→ WHAT IS ASKED:
Using the passage about London City below, answer each question.
(a) Apart from Alanna Kennedy and Katie Zelem, how many new players had already arrived this summer?
(b) Which club did Saki Kumagai leave to join London City, and in what month?
(c) According to Kumagai, how many teams can be promoted from the second tier?

[start of QUOTED TEXT]

Keeping up with the team’s incomings and outgoings is as hard as tracking the movement of rubble on site: the arrival of Alanna Kennedy and Katie Zelem from Angel City on Wednesday added to the other 12 new players who have already filed through the doors this summer. London City mean business on their arrival in the Women’s Super League.
Saki Kumagai, the five-times Champions League winner, is one of the few to remain, having been a critical part of phase one of the project, which was to win the WSL2 and promotion. The 34-year-old joined London City from Roma in January and, despite having played in Italy, Germany and France across her 14-years in Europe, the Japan international says winning the WSL2 was perhaps the hardest title to win.
“Yes it was the Championship, the second tier, but it’s actually the league I’ve felt has been the most difficult to win,” she says. “Only one team can be promoted and the nature of the league and the teams in it means you’re not going to necessarily dominate every game. It’s quite transitional football and there are lots of incidents in the games, it’s very stop-start, so it’s not easy to control games.

[end of QUOTED TEXT]
[start of RECORDS SHOWN]

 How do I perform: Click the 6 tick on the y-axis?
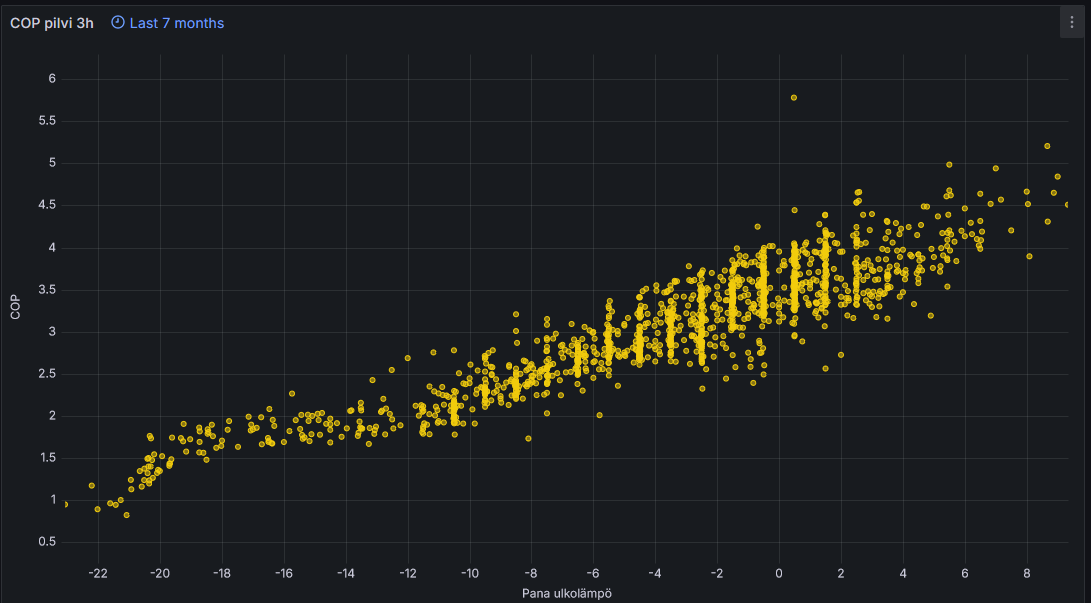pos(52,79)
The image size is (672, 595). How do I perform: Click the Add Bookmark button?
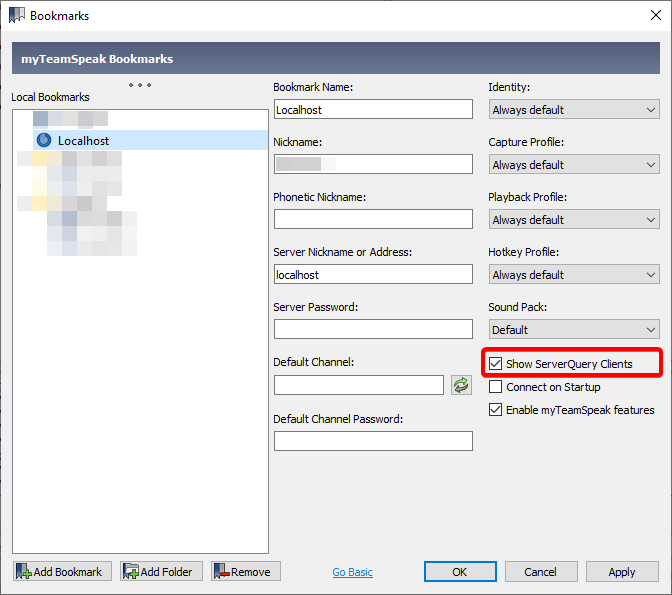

[end of RECORDS SHOWN]
[start of RECORDS SHOWN]

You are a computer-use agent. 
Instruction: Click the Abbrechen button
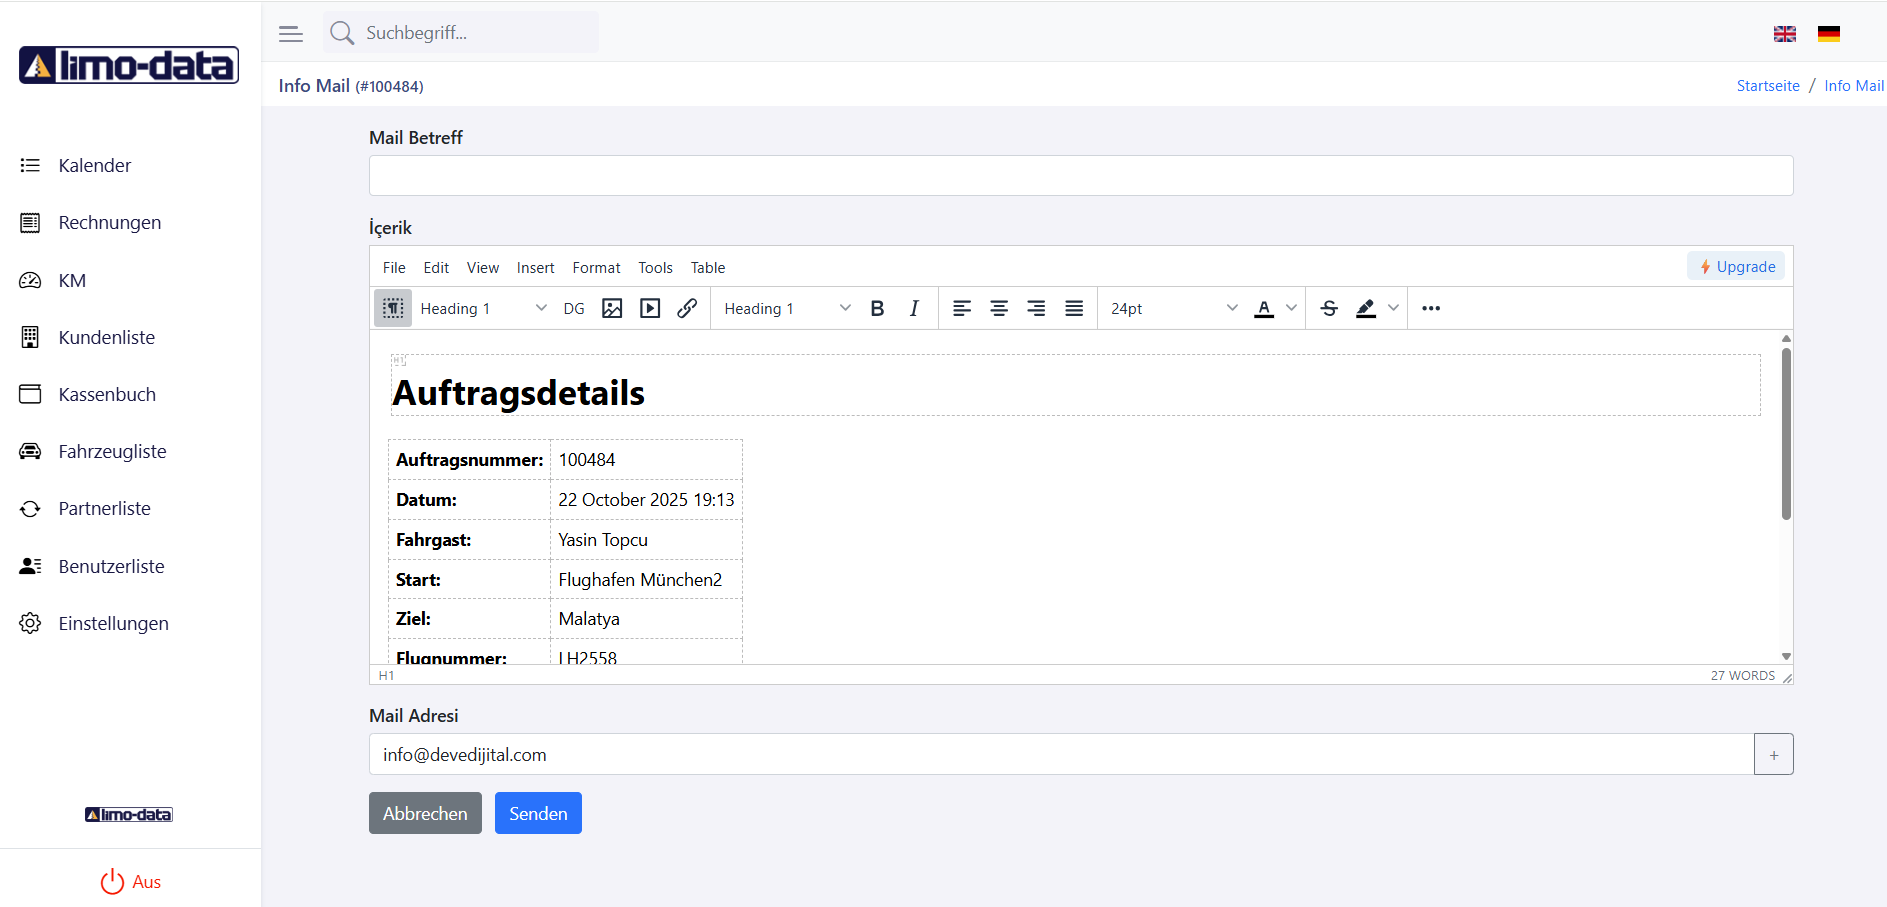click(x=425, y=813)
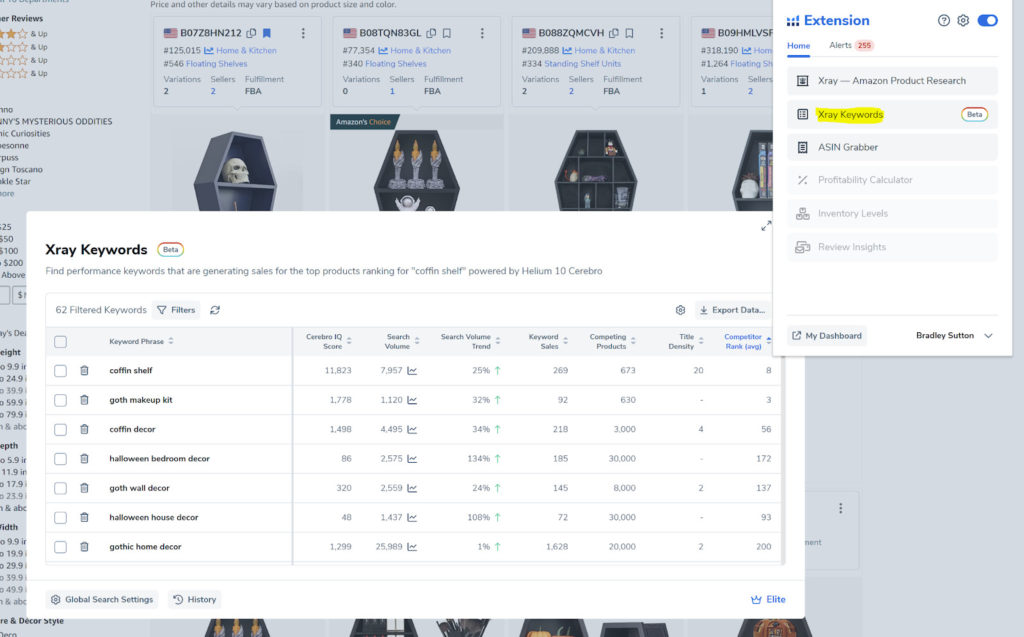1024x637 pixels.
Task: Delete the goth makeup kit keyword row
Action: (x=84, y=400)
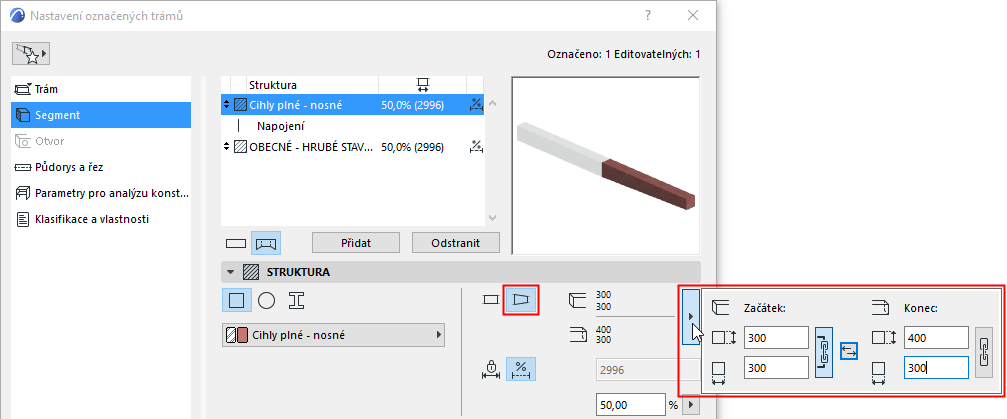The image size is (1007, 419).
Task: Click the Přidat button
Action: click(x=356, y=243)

[end of RECORDS SHOWN]
[start of RECORDS SHOWN]

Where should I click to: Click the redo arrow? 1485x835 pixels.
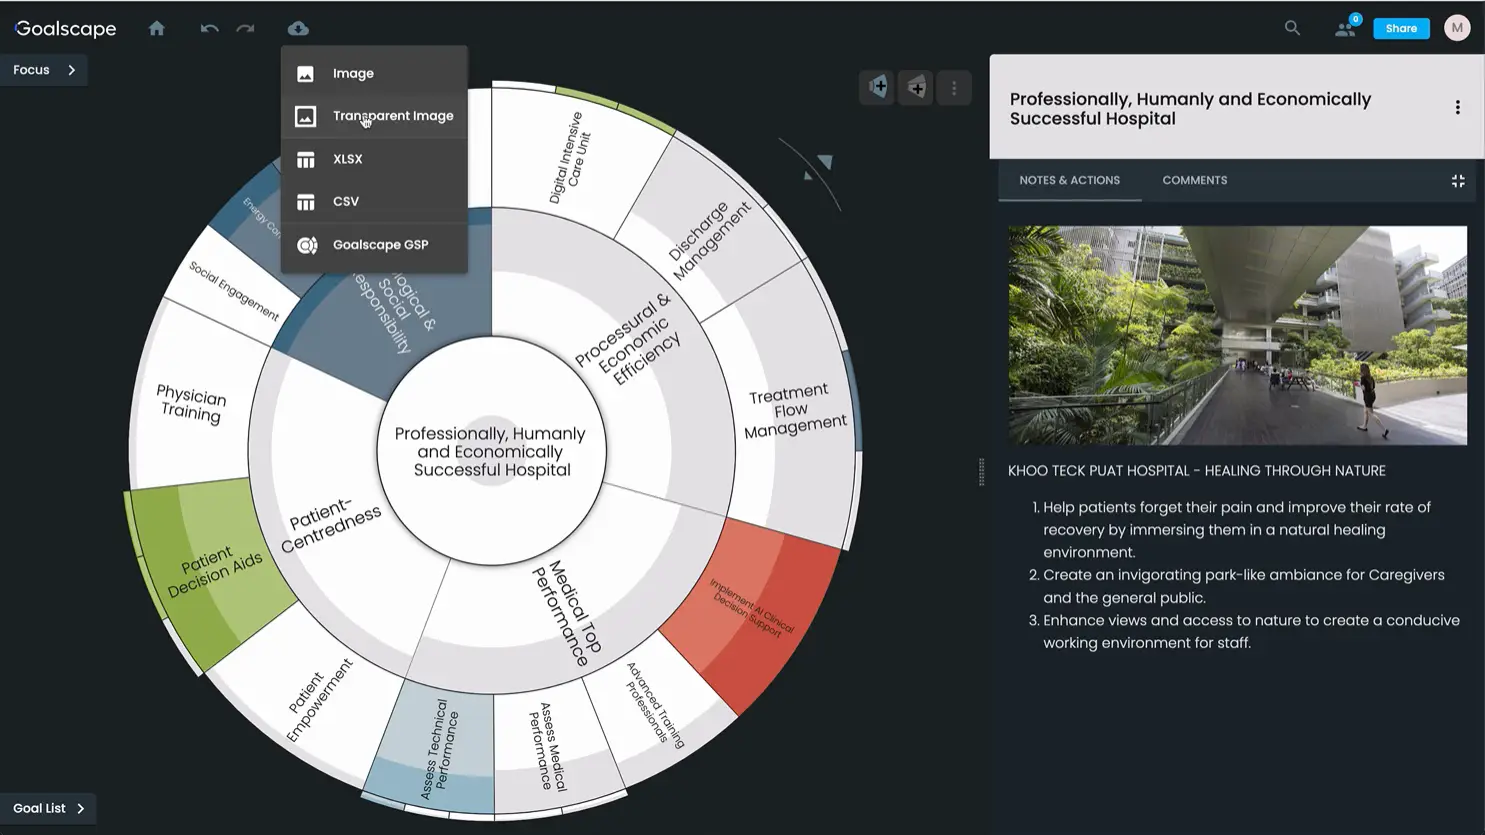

[end of RECORDS SHOWN]

→ EXERCISE SOLUTION:
(a) 12
(b) Roma, in January
(c) Only one